Once there was a vision: the hope and conviction that Jews would integrate into Dutch society. This hope existed especially among the progressive Jews: intelligentsia, liberals, and socialists. In recent decades, historians advocating a range of theories on the historical evolution of the Jewish role in the Western world have brought a number of historical figures to the fore. There were circles and places, movements, societies, and political parties where Jews were granted equality, and equal opportunity. In Dutch historiography, a specific and vast role has been assigned to socialism, in which, since the end of the nineteenth century, distinctions between Jews and non-Jews were minimal compared to elsewhere in the world. The transition to socialism has been considered an act of assimilation and thus a step away from Jewish tradition. Modern historical research has challenged this idea by showing precisely how socialism was part of a Jewish tradition that confronted integration and modernity. In many ways it was unclear how, in becoming members of a society dominated by Christian values, Jews would relate to Judaism, to tradition, to religion, and to culture. These questions are central to the work of scholars and in the descriptions of observers who attest to ambivalence. This is in fact the experience of most minority cultures adapting to the surrounding, hegemonic culture.
JEWS AS “CITIZENS OF THE WORLD”: A CONTRADICTION IN TERMS?

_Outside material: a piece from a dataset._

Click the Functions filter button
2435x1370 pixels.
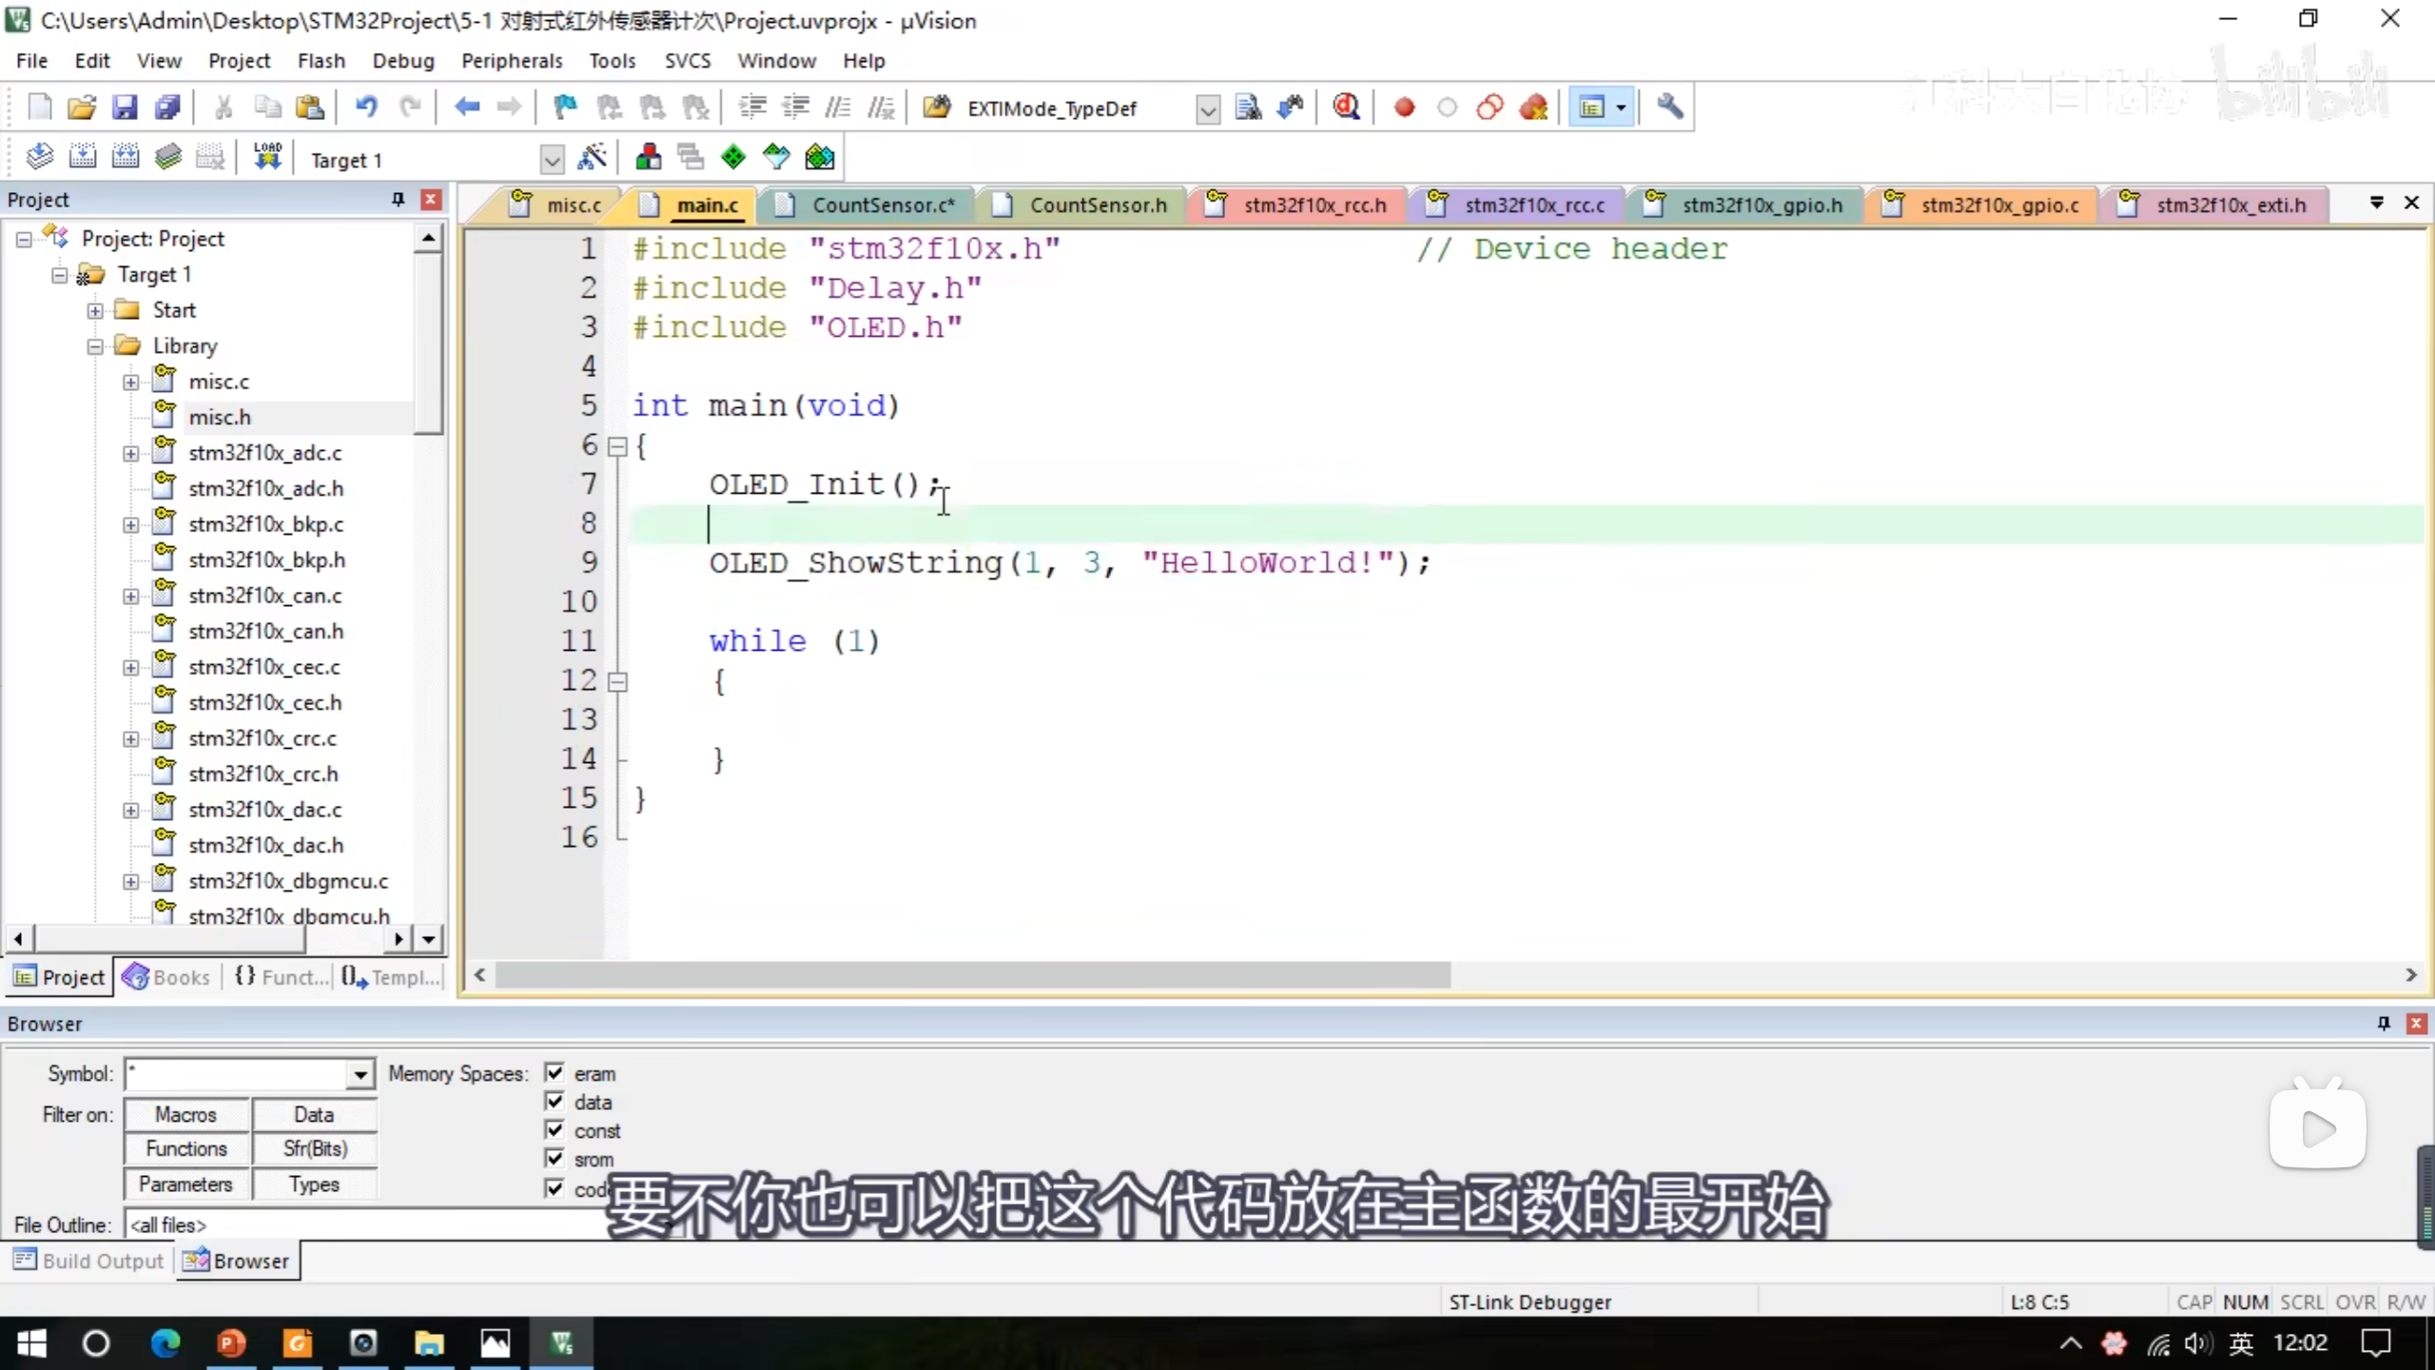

One of our eyewitnesses was a feminist who wrote in 1906: “We won some good young helpers [for the movement]. It is clear that they are always Jewish girls. With us and elsewhere. Courage and intelligence are to be found in those girls like nowhere else.” In 1928, the same person wrote: “It is certain I am going to sell my house and my belongings and then I will become the wandering Jewess, perhaps a tramp.” The author of this quote called herself a citizen of the world in her written memoirs. I quote Aletta Jacobs, whose Jewishness the collective Dutch memory seems to have forgotten, though she was surrounded by Jewish friends, and, as I might argue, typically subject to the abovementioned ambivalence. Is there a contradiction between her self-evident “we, the Jews”, and the apparently simultaneous denial of her Jewishness?